The Dark Sleep starts fresh with a new investigation, new people and more trouble for our hero, Jack Fleming. He briefly chronicles all seven books (it has been six months since his transformation as a vampire) in several pages of important characters, events and symbolic memories. Bullets exit his body like he is paper; however, sunlight and wood have serious and painful effects on him. For Charles Escott fans, this IS the book that reveals information about his past! He becomes terrified and furious when someone from his past tries to murder him. While I have not always appreciate Escott’s role in this series, I reconsidered my opinions about him: he is a CRUCIAL character. This book is dedicated to Charles’ internal struggles and quest for justice to those close to him.

I also learned more about the career goals of Bobbi Smythe.

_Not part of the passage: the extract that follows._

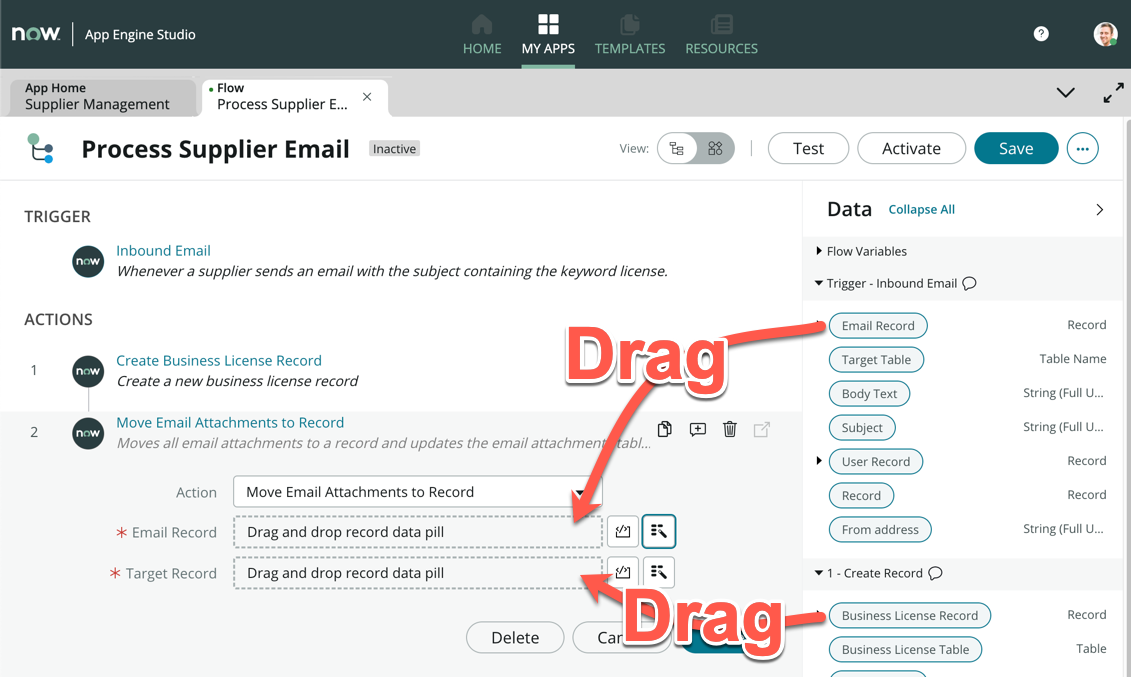1131x677 pixels.
Task: Switch to tree view toggle
Action: pos(677,149)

She has the musical talent and beauty to aspire big for Hollywood, but she would rather build her local and regional connections. She is now 25 years old (Fleming is, pressumely, still 36 in human years.). We also learn that he is the youngest child from his parents, not that it is very important but it explains how he fits in his Ohio farm family. I don’t remember but his parents raised seven children, and Fleming is the only one unmarried and without children.

When Jack gives Ms. Sommerfeld the letters in her home, he notices an Evan Robley painting. Why is this special? Evan Robley was a main character in the fourth book, Art in the Blood, where he witnessed his dead sister on the floor of his own home. There is also another reference to Bloodlist when Jack notices Escott’s crossbow on the kitchen table. It would later become an important symbol in this book. Elrod reflects certain events from her previous novels of the Vampire Files series to provide a fairly continuous narrative which pleases longtime fans.

Jack also frequently recollects his past during the First World War, often known as the “Great War” when he served in the army. He compares and contrasts his experiences in the war to the Chicago gang-related gunfires. Elrod always include pop culture icons and vernacular dialogue that was very prevalent and significant in the 1920s and 1930s. She always describes important Chicago-related events and places like the Chicago Tribune (the city’s most famous newspaper), Chicago’s Bronze Belt (African-American community), Cicero (a famous neighborhood in Chicago), and Hyde Park (home of the prestigious University of Chicago). The setting of this story is before the brink of World War Two.